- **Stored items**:
=== Section Start ===

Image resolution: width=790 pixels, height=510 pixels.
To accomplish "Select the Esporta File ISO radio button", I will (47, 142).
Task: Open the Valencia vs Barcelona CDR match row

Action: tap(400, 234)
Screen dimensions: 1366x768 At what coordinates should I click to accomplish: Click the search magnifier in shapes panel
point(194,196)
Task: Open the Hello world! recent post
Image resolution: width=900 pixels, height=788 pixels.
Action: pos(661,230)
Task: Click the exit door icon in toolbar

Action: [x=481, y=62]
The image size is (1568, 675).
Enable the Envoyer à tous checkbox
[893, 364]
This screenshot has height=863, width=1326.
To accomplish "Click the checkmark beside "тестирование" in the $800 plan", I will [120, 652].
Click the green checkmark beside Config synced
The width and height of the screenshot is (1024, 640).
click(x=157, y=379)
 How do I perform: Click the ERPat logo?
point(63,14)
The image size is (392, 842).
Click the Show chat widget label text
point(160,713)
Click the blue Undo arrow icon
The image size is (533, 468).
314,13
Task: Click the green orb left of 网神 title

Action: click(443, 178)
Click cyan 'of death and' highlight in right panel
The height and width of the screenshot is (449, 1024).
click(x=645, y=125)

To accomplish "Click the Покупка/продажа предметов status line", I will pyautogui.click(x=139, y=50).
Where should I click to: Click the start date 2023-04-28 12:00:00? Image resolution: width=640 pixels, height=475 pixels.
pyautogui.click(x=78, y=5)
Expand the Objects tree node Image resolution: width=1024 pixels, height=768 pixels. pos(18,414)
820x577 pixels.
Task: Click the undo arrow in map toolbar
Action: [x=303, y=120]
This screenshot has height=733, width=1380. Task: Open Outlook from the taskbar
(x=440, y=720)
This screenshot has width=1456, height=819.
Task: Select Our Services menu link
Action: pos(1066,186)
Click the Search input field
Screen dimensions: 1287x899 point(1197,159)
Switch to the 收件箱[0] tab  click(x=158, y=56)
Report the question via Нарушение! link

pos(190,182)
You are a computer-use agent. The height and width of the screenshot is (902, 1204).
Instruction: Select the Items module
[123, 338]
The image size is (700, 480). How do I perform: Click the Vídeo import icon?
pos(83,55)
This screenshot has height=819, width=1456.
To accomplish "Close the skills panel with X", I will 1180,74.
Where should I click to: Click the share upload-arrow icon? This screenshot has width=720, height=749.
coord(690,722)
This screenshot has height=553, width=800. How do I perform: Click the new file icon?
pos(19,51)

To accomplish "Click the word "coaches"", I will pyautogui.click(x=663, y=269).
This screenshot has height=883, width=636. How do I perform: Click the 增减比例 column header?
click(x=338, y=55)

=== Section End ===

Type the entries out again so that they match exactly.

Image resolution: width=790 pixels, height=510 pixels.
To accomplish "Select the Esporta File ISO radio button", I will (47, 142).
Task: Open the Valencia vs Barcelona CDR match row

Action: tap(400, 234)
Screen dimensions: 1366x768 At what coordinates should I click to accomplish: Click the search magnifier in shapes panel
point(194,196)
Task: Open the Hello world! recent post
Image resolution: width=900 pixels, height=788 pixels.
Action: pos(661,230)
Task: Click the exit door icon in toolbar

Action: [x=481, y=62]
The image size is (1568, 675).
Enable the Envoyer à tous checkbox
[893, 364]
This screenshot has height=863, width=1326.
To accomplish "Click the checkmark beside "тестирование" in the $800 plan", I will [120, 652].
Click the green checkmark beside Config synced
The width and height of the screenshot is (1024, 640).
click(x=157, y=379)
 How do I perform: Click the ERPat logo?
point(63,14)
The image size is (392, 842).
Click the Show chat widget label text
point(160,713)
Click the blue Undo arrow icon
The image size is (533, 468).
314,13
Task: Click the green orb left of 网神 title

Action: click(443, 178)
Click cyan 'of death and' highlight in right panel
The height and width of the screenshot is (449, 1024).
click(x=645, y=125)

To accomplish "Click the Покупка/продажа предметов status line", I will pyautogui.click(x=139, y=50).
Where should I click to: Click the start date 2023-04-28 12:00:00? Image resolution: width=640 pixels, height=475 pixels.
pyautogui.click(x=78, y=5)
Expand the Objects tree node Image resolution: width=1024 pixels, height=768 pixels. pos(18,414)
820x577 pixels.
Task: Click the undo arrow in map toolbar
Action: [x=303, y=120]
This screenshot has height=733, width=1380. Task: Open Outlook from the taskbar
(x=440, y=720)
This screenshot has width=1456, height=819.
Task: Select Our Services menu link
Action: pos(1066,186)
Click the Search input field
Screen dimensions: 1287x899 point(1197,159)
Switch to the 收件箱[0] tab  click(x=158, y=56)
Report the question via Нарушение! link

pos(190,182)
You are a computer-use agent. The height and width of the screenshot is (902, 1204).
Instruction: Select the Items module
[123, 338]
The image size is (700, 480). How do I perform: Click the Vídeo import icon?
pos(83,55)
This screenshot has height=819, width=1456.
To accomplish "Close the skills panel with X", I will 1180,74.
Where should I click to: Click the share upload-arrow icon? This screenshot has width=720, height=749.
coord(690,722)
This screenshot has height=553, width=800. How do I perform: Click the new file icon?
pos(19,51)

To accomplish "Click the word "coaches"", I will pyautogui.click(x=663, y=269).
This screenshot has height=883, width=636. How do I perform: Click the 增减比例 column header?
click(x=338, y=55)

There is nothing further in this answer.